Re: 5.1 Surround-to-stereo AU (Brian
Re: 5.1 Surround-to-stereo AU (Brian
- Subject: Re: 5.1 Surround-to-stereo AU (Brian
- From: Ernest Burghardt <email@hidden>
- Date: Fri, 6 Feb 2009 13:58:19 -0800
Hi Brian,
It seems like everything exists for what I would want to do, except that I would want have an AU that would install for a specific device and work for any application capable of playing audio, similar to a driver, but the requirement of an AU host application seems to complicate this idea.
I was hoping that an AU could take the place of doing the Mac version of a filter driver that would install over the device's audio class driver... I would love to wrong about this, so please feel free to correct my understanding.
In the case that I can not use a host-less AU, may I ask for recommendations for approaching this challenge?
Thanks,
Ernie
On Fri, Feb 6, 2009 at 12:43 PM, Brian Willoughby
<email@hidden> wrote:
Hi Ernie,
At this time, I believe it would require writing your own AU host application. The AudioUnit specification is flexible enough to allow you to create a down-mixing AU, but it appears that no existing AU host is prepared to handle such routing.

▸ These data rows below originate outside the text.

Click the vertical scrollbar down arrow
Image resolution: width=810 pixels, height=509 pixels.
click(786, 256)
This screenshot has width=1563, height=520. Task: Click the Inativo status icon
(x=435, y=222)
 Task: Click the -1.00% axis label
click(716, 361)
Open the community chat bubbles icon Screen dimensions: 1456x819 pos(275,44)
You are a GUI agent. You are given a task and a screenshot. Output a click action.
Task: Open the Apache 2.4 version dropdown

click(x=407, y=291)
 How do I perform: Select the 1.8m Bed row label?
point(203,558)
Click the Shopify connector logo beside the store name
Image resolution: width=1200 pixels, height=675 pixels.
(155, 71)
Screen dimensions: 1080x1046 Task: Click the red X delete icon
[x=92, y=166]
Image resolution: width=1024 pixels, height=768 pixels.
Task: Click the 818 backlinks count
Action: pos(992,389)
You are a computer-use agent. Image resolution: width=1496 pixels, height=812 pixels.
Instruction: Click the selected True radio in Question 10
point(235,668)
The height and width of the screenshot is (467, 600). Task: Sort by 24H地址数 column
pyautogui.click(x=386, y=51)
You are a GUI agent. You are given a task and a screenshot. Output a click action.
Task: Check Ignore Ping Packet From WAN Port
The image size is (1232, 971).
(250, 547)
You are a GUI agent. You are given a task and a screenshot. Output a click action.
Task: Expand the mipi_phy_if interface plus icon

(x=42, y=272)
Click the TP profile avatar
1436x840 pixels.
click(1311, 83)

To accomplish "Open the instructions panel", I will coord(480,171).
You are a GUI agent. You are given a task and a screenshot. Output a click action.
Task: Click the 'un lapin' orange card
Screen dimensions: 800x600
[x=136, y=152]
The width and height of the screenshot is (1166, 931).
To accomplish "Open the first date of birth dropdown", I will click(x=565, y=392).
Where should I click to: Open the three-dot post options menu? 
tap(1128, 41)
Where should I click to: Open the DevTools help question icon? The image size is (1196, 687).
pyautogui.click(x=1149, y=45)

Thankfully, writing your own AU host is not that difficult because of AUGraph. In cases like this, where I need surround or other multi-channel effects patches that aren't supported by the existing hosts, I just create an AUGraph application. Unfortunately, that means I have to provide all of the GUI and other support features, but at least it's possible.
In your specific example, you would create an AUGraph that feeds either 5.1 or 7.1 audio into your AU, and then takes 2.0 stereo out. You can then feed that stereo signal to mixers, effects, output devices, or even save it to a file.
The other questions I asked had to do with situations which might cause trouble. As Bill mentioned, if you're truly creating an encoder, then the output cannot be listened to any more, so the encoder must be a codec instead of an AU. One of the reasons for this is that you cannot mix audio that is encoded, only audio that remains linear PCM. However, CoreAudio does support such encoded streams, and you can even pass them on to external devices with digital audio ports - you merely need to tell CoreAudio that the stream is unmixable, and then you must take exclusive ownership of that device.
Brian Willoughby
Sound Consulting
On Feb 6, 2009, at 12:20, Ernest Burghardt wrote:
2009/2/6 Brian Willoughby <email@hidden>:
> By 'encode' do you mean that some kind of 'decoder' (standard or
> proprietary) can later extract the surround channels again? Is the stereo
> signal listenable on a 2-channel system? Can it be mixed further like any
> other stereo signal? Or does it become an encoded bit stream that sounds
> like white noise? I get the impression that what you're doing is
> down-mixing and not encoding, at least not by any standard definition of
> encoding.
Hi Brian,
In general, what does it take to have an AU that takes multi-channel (5.1, 7.1) input and outputs stereo?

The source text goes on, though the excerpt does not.